Requirements for Students
- Complete the Student Disability Services (SDS) Verification Form for Service Animals in Training. This form does not register the student with Disability Support Services for classroom accommodations, but if the student wants to apply for services, he/she can do so. This SDS Verification Form, along with documentation certifying the student as an approved trainer (#2), will be kept on file in the Disability Support Services office.
- Provide Disability Support Services (DSS) with a Certification of Training document. An approved trainer recognized by MSU Texas is an individual who has been certified by an organization whose primary mission is to train service animals for people with disabilities. If the student is not an approved trainer, the student must provide proof an approved trainer will be with the student and the dog while in campus buildings.
- Meet with Disability Support Services staff to obtain approval for bringing a Service Animal in Training into campus buildings. A campus building is any building on campus, including housing facilities. During this meeting, DSS staff and student will:
- Review published ADA language that allows for the person to train the dog themselves, but does not recognize Service Animals in Training as a protected accommodation.
- Review State of Texas statute that does allow Service Animals in Training to access the same areas as Service Animals as long as they are accompanied by an approved trainer.
- Review that Service Animals in Training must be identified by a vest or tag indicating they are in training, and must comply with and abide by the same University policies and procedures that any Service Animal follows.

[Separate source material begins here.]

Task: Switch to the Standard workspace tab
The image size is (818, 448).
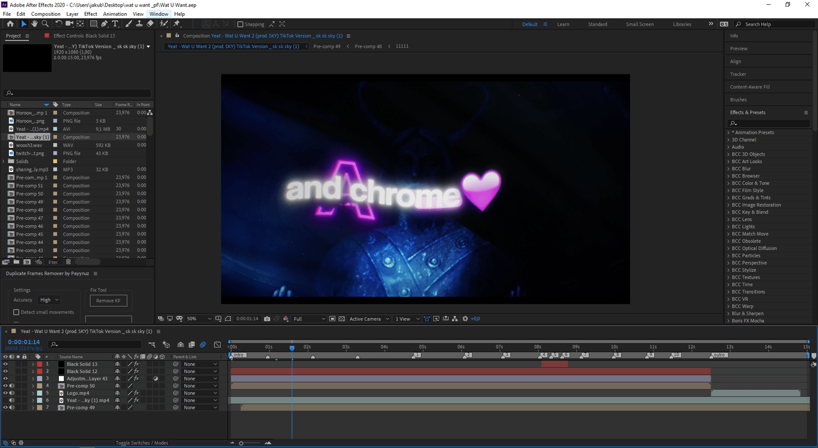Action: click(598, 24)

- Housing Requirements—If the student resides in MSU Texas Housing, then the Verification Form will be sent to Housing as well.
Requirements for Service Animal (dog) in Training
- The animal must be at least one year of age.
- The animal must meet all standards of behavior that mirrors a trained service animal. These standards include that the animal is under the owner's control at all times, and that the animal is leashed at all times.
The ADA requires service animals to be under the control of the handler at all times. The service animal must be harnessed, leashed, or tethered while in public places unless this interferes with the service animal's work or task. In that case, the person must use voice, signal, or other effective means to maintain control of the animal. Under control also means a service animal should not be allowed to bark repeatedly in an otherwise quiet place. - Additional service animal guidelines include:
- Animal must be housebroken,
- Current required vaccinations, and
- Wearing collars and tags at all times.